-- BEGIN --
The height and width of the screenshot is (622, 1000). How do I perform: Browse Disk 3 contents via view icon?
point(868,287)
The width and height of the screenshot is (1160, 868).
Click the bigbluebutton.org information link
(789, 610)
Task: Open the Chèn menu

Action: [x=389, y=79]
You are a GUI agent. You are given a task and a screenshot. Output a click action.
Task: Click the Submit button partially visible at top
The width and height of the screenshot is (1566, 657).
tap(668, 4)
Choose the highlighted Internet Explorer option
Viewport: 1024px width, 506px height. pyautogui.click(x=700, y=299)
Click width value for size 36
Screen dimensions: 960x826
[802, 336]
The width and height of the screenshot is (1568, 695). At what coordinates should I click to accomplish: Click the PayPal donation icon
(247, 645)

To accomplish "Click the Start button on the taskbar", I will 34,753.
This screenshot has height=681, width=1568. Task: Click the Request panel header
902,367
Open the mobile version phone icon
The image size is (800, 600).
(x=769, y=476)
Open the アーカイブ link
-- END --
- _EXERCISE DIRECTIONS_: Rewrite all of the records above as a numbered list, one line per item, and leave out the blank lines.

- _WORKED SOLUTION_:
1. The height and width of the screenshot is (622, 1000). How do I perform: Browse Disk 3 contents via view icon?
2. point(868,287)
3. The width and height of the screenshot is (1160, 868).
4. Click the bigbluebutton.org information link
5. (789, 610)
6. Task: Open the Chèn menu
7. Action: [x=389, y=79]
8. You are a GUI agent. You are given a task and a screenshot. Output a click action.
9. Task: Click the Submit button partially visible at top
10. The width and height of the screenshot is (1566, 657).
11. tap(668, 4)
12. Choose the highlighted Internet Explorer option
13. Viewport: 1024px width, 506px height. pyautogui.click(x=700, y=299)
14. Click width value for size 36
15. Screen dimensions: 960x826
16. [802, 336]
17. The width and height of the screenshot is (1568, 695). At what coordinates should I click to accomplish: Click the PayPal donation icon
18. (247, 645)
19. To accomplish "Click the Start button on the taskbar", I will 34,753.
20. This screenshot has height=681, width=1568. Task: Click the Request panel header
21. 902,367
22. Open the mobile version phone icon
23. The image size is (800, 600).
24. (x=769, y=476)
25. Open the アーカイブ link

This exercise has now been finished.